I definitely enjoyed the process of writing the book. The folks at Addison Wesley were awesome. They kept motivating me along the way and provided great insights into the writing process. What I am still very impressed with is the PR aspects. Early on, they hooked me up to film a video cast about the book. After publishing the book, I get about an email a week for some press opportunity. Keep them coming 😉
Here is a fun fact: In ~/Data/projects/vis_addision, where I have all the material for the book, I accumulated 1.1GB of data. Pretty crazy.
Are you thinking about writing a book? Do it, but make sure you have time! I spent a LOT of time in the local coffee shop (picture on the left). I always had printouts with me to work on corrections. The picture on the right I took at 6.30am in Taipei. Yes, it’s a full-time job! I learned a lot! I made amazing connections. And I had fun! One piece of advice: make sure you have a good publisher!
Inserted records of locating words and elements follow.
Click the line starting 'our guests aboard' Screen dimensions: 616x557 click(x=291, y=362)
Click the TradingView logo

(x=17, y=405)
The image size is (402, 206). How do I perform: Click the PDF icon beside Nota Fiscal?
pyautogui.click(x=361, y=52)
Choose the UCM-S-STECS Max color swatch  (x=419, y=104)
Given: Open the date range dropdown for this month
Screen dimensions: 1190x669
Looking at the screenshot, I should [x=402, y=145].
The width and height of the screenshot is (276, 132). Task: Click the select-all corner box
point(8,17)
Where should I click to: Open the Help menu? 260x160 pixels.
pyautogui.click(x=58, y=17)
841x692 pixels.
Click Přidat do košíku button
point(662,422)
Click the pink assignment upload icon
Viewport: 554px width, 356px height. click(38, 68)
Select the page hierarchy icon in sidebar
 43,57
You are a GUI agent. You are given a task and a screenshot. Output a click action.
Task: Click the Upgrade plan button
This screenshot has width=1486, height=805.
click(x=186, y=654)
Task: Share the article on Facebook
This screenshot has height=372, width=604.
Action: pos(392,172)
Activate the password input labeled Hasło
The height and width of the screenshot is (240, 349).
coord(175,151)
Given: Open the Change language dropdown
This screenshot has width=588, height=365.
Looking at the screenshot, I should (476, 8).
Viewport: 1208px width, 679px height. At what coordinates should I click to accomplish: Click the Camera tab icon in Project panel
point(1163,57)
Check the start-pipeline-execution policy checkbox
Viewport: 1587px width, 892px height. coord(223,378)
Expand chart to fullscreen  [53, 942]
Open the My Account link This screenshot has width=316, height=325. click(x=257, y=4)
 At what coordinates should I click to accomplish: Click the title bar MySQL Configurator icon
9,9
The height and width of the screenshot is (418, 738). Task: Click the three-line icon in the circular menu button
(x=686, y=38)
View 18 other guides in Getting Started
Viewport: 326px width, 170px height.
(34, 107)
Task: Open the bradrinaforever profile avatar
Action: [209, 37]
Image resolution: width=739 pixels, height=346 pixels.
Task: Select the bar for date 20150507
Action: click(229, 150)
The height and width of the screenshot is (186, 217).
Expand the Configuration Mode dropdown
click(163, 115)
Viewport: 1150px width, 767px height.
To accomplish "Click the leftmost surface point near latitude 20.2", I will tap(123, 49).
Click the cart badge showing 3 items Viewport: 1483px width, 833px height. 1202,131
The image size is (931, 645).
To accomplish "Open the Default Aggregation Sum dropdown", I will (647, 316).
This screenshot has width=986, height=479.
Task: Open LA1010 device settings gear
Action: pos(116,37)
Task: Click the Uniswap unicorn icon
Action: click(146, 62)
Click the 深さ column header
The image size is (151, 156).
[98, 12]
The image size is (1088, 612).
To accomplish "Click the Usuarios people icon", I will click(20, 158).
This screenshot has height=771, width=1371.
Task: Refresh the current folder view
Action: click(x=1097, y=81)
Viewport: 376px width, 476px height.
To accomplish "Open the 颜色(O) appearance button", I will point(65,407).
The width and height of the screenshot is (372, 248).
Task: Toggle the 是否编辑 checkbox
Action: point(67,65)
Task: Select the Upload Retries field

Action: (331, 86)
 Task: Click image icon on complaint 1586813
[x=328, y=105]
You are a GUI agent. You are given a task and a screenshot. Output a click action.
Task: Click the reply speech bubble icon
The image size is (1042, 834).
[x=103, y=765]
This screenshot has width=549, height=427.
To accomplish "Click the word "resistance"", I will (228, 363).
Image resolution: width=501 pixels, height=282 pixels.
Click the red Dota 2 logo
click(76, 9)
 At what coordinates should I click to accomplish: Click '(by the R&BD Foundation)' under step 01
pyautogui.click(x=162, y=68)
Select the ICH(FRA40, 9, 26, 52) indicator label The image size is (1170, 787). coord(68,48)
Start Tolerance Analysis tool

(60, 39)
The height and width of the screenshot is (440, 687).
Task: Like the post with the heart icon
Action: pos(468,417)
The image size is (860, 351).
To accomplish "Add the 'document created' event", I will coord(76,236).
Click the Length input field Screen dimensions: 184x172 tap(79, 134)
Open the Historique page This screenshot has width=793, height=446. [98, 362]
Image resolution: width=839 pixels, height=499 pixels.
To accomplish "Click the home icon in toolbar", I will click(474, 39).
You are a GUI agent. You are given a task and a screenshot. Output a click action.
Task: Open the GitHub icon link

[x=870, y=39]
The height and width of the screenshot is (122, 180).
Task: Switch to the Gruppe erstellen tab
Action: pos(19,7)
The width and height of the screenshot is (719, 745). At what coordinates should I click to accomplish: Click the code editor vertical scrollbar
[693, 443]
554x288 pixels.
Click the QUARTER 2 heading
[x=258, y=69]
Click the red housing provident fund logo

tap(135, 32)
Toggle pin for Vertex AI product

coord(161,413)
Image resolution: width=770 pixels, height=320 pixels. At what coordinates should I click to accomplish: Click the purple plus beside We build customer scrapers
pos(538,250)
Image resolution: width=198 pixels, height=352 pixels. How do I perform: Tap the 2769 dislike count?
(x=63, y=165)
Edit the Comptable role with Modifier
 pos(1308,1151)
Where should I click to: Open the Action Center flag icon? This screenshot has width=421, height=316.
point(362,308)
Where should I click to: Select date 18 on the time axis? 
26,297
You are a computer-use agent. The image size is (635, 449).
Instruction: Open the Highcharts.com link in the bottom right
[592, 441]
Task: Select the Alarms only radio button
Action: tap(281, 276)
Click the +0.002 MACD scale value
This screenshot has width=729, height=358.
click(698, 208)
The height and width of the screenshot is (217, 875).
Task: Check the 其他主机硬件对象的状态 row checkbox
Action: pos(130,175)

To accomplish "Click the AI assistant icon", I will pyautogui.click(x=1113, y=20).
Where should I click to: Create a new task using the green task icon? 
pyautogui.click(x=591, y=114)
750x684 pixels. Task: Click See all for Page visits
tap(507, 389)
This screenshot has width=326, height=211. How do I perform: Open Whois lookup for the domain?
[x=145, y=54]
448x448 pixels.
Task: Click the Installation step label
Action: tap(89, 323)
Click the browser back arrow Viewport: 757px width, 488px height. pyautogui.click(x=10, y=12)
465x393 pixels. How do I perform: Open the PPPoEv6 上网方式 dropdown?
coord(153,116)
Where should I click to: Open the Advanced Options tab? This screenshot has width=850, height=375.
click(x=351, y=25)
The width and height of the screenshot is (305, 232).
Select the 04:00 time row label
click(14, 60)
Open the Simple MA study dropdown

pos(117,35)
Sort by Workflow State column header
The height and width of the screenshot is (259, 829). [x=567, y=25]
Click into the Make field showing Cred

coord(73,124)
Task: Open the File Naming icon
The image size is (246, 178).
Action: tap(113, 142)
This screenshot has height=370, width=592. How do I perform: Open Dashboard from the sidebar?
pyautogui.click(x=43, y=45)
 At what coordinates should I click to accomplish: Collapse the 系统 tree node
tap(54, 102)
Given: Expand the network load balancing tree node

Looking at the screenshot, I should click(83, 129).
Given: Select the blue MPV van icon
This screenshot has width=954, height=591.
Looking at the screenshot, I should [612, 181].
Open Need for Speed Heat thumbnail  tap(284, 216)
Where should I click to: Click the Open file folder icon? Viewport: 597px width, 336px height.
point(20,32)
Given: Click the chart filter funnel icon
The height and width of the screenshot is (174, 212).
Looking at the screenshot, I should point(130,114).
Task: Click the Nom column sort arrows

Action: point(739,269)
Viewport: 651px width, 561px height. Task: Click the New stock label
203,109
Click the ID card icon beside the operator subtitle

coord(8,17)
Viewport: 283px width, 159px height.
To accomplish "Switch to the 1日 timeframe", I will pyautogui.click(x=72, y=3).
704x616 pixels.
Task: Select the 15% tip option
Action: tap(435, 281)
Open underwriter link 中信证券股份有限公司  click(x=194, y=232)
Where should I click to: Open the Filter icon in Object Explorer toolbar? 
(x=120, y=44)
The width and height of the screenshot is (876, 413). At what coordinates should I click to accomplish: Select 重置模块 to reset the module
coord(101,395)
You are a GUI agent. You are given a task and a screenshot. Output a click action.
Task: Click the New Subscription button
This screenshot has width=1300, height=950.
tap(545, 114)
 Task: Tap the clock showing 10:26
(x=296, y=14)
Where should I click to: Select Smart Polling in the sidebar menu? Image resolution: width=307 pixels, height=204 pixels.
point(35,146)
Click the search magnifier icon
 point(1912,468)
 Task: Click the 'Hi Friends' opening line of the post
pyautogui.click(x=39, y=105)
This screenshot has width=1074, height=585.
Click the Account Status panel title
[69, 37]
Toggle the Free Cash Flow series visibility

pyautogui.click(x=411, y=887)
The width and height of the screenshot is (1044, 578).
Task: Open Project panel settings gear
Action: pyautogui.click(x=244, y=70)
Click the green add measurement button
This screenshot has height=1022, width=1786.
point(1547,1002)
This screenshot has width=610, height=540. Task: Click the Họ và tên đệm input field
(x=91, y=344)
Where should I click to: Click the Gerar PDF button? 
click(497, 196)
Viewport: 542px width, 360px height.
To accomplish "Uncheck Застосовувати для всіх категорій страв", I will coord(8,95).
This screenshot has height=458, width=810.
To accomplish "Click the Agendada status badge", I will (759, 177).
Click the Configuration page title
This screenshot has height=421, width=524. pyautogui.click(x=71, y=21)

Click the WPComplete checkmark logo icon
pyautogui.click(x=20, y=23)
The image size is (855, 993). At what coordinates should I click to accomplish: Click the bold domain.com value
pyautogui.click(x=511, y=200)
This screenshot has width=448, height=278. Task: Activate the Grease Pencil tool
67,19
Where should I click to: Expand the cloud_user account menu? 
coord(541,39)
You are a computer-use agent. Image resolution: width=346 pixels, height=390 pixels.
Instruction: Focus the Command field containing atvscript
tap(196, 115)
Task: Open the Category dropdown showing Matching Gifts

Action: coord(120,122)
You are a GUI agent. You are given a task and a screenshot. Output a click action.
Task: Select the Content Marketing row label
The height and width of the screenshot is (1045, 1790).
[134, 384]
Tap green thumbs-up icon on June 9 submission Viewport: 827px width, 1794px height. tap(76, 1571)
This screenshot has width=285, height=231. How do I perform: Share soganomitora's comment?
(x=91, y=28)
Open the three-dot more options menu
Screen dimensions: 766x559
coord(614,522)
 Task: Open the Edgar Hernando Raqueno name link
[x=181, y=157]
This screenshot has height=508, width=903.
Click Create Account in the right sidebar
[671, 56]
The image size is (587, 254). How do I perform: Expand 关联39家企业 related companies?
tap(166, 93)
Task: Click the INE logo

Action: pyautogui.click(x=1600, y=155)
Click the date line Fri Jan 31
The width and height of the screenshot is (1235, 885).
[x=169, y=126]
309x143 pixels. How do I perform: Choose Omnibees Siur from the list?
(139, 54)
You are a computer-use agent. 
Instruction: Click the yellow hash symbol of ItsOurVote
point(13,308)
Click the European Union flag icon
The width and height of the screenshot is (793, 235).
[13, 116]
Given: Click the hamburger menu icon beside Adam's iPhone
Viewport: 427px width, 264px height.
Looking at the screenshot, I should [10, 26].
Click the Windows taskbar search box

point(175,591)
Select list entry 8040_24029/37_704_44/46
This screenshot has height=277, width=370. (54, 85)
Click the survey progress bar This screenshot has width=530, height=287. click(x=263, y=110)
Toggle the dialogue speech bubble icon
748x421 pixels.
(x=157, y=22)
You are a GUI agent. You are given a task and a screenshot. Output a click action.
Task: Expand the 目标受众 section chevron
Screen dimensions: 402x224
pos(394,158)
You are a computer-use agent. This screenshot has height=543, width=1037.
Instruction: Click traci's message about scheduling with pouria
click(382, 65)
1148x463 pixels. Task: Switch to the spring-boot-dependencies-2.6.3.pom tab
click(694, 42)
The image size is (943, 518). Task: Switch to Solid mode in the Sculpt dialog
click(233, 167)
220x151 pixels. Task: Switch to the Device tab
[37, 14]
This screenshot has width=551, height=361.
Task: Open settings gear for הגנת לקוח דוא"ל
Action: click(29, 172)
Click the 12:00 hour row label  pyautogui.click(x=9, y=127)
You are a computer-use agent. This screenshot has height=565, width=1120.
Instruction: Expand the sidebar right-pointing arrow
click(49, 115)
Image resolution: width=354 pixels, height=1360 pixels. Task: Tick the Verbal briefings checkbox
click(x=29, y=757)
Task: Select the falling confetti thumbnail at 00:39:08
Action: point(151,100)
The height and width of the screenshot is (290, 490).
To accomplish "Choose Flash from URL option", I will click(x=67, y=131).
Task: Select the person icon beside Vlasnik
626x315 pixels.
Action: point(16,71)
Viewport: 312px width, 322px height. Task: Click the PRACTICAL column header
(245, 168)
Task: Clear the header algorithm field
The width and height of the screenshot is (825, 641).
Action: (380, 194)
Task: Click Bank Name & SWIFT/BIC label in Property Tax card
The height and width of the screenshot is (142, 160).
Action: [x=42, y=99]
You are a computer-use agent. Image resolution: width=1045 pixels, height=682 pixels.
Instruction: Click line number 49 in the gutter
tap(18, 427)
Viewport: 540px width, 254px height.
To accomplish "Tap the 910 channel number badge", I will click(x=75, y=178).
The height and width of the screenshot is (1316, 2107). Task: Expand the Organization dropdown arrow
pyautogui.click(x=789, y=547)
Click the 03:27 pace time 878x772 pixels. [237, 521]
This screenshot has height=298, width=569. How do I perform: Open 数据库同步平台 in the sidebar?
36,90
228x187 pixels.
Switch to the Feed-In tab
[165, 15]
I haven’t seen the book in my local Barnes and Nobles yet. Well, I checked two weeks ago. But a friend (@jjx) sent me this picture. So, apparently some book stores have it in stock:
FIT-IT Gesucht: Sicheres und Sichtbares
Next Tuesday I will be speaking in Graz, Austria at the FIT-IT event. The topic of the event is Trust in IT Systems & Visual Computing. I am giving a keynote in the afternoon about the topic of Security Research 2.0. I will be hitting on one of my favorite topics, the dichotomy between security and visualization. We need to all work hard on combining the worlds of visualization and the security. We have all seen what happens if security people are writing visualization tools. And we have seen what happens when visualization people try to understand networking and security. I can show you some pretty bad papers that get either side completely wrong. Maybe I am just too picky, but if you read some of the papers that I reviewed for RAID and VizSec, you would probably agree with me.
While talking about RAID and VizSec, the conferences are taking place in a week at MIT in Boston. I will be giving a short presentation on DAVIX with Jan Monsch and will also be part of a panel discussion. Looking forward to make my points about visualization there. I am going to stay for RAID and hope to catch up with my former collegues from IBM research. Drop me a note if you are attending as well.
Applied Security Visualization Press
I recorded a couple of podcasts and did some interviews lately about the book. If you are interested in listening in on some of the press coverage:
- Security Wire Weekly: Security Visualization, Interview with Robert Westervelt from TechTarget.
- Networking data visualization not just for pointy-headed bosses, Interview with Michael Morisy
More information about the Applied Security Visualization book is on the official book page. I am working on figuring out where to put an Errata. There were some minor issues and typos that people reported. If you find anything wrong or you have any generic comments, please let me know!
First Amazon for Applied Security Visualization Book
I just saw the first Amazon review for my book. I just don’t understand why the person only gave it four stars, instead of five 😉 Just kidding. Thanks for the review! Keep them coming!